Ожидание ожиданию рознь. Когда ждешь чего-нибудь, надеясь и не надеясь, содержимой навязчивостью, перебирая в уме «за» и «против», — это тяжело и мучительно.
Но если ожидание — просто дело срока, как было сейчас для Насти Воронцовой, оно не тяготило, а даже радовало. Ведь пока не начались занятия в ФЗУ, есть время поработать в «Пионерской правде».
В редакции газеты, помещавшейся в старинном трехэтажном доме за кирпичной стеной напротив Политехнического музея, Настя, по выражению зятя, напала «на ту самую струю ежедневной новизны и впечатлений», которые так необходимы были ей теперь.
В редакции помнили корреспонденции за подписью А. Воронцовой и встретили ее радушно. Узнав, что Настя не торопится, девушку тотчас усадили за стол, заваленный ребячьими письмами.
За столом с важным видом, грызя кончик деревянной ручки, уже трудилась девушка в очках, назвавшая себя Асей.
Стол с ворохом писем величался торжественно: «Отдел поэзии и прозы».

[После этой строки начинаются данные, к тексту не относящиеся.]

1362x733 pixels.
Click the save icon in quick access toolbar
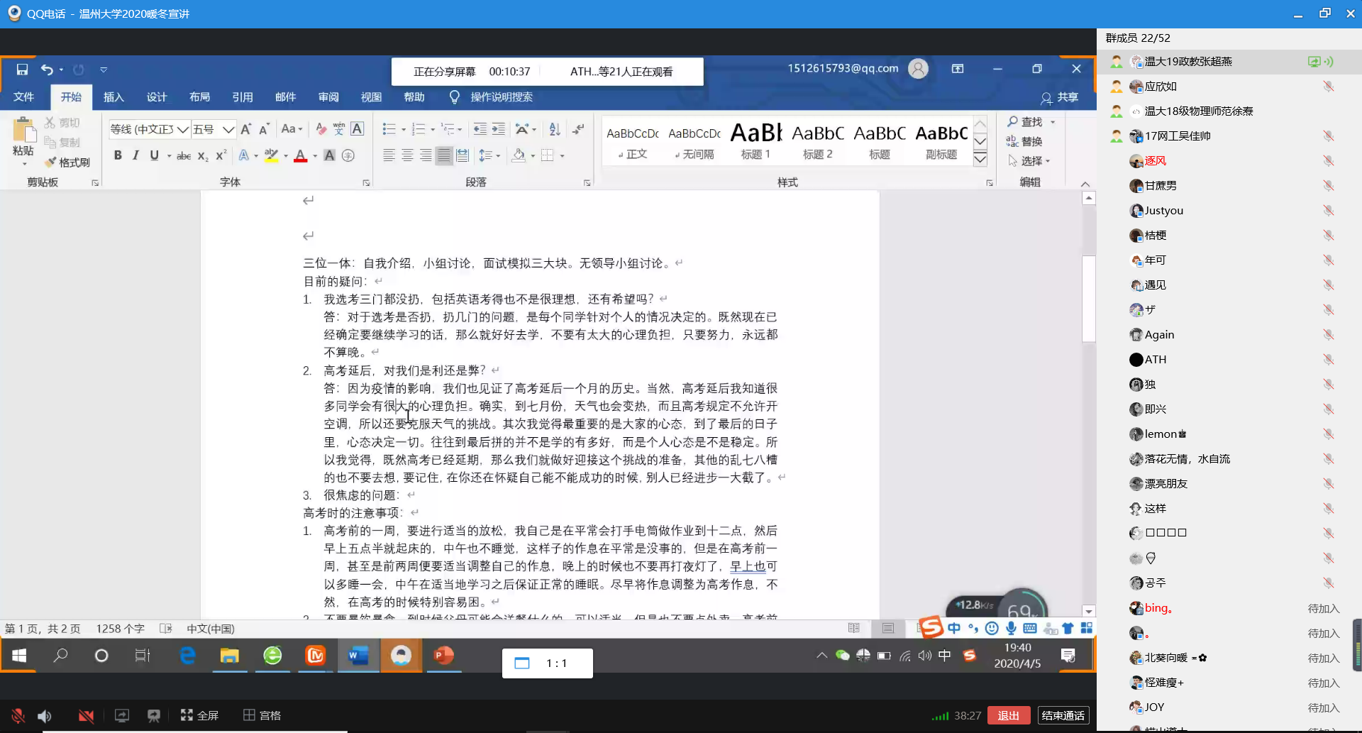pos(22,70)
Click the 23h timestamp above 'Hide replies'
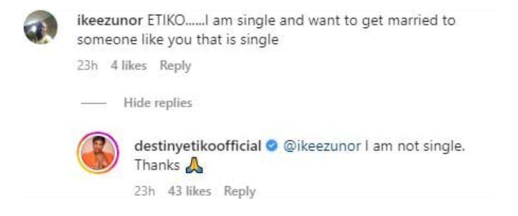The image size is (518, 216). point(87,66)
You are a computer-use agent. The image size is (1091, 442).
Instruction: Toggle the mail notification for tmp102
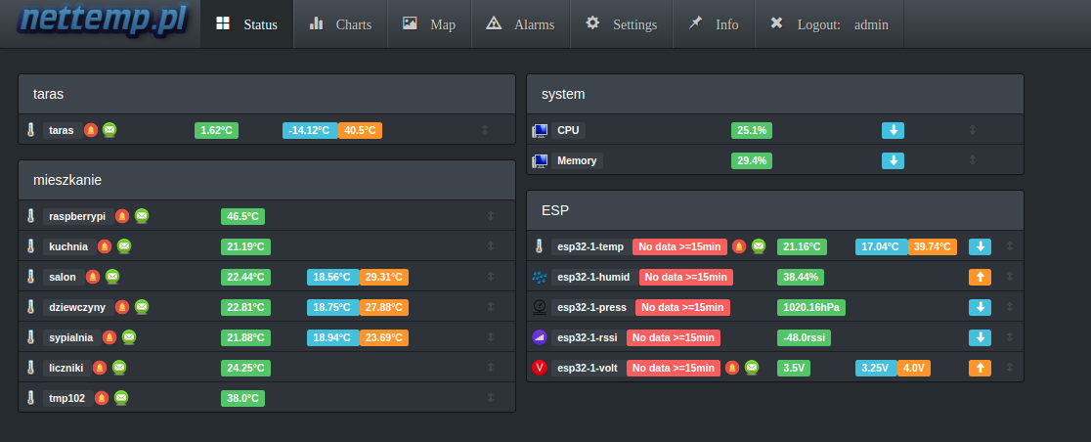121,398
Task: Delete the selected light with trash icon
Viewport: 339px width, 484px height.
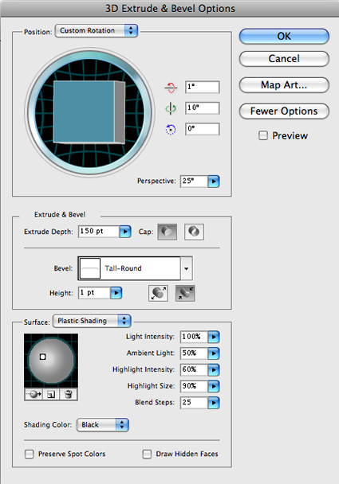Action: [x=69, y=394]
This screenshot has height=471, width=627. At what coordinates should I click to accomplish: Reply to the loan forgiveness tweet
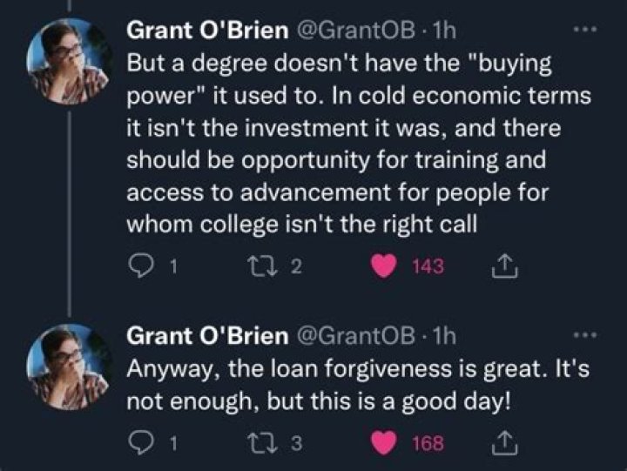(x=139, y=444)
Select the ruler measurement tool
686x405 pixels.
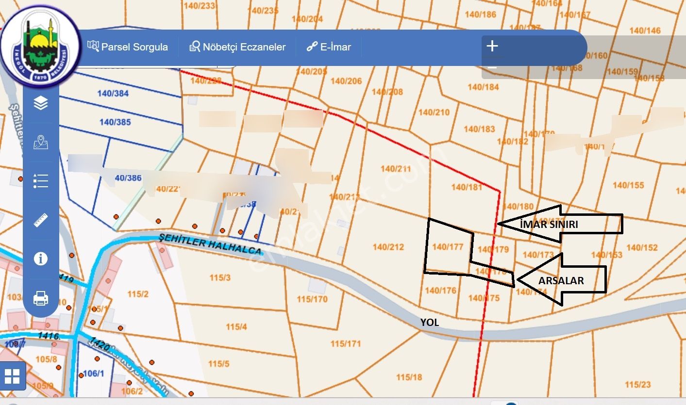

Что ни письмо, то вопль душевный: оцените, помогите стать писателем! И целый водопад стихов на вырванных из ученических тетрадей листках, исписанных крупным неустоявшимся почерком.
Ася извлекала из ящика стола отпечатанные на машинке бланки с оставленным местом для справедливого приговора, деловито излагала его, потом подписывалась: рецензент «ПП» такая-то. Ниже число и год.
Она вершила свой суд вдумчиво, раздавала лавры скупо, советовала авторам подналечь на грамматику и побольше читать художественной литературы, а главное — после школы приобрести профессию, которая потом ой как пригодится в писательском деле!
— Ничего сложного, и ты сумеешь, — поощрила она Настю. — Сегодня я тебя проконтролирую, а завтра начнешь самостоятельно.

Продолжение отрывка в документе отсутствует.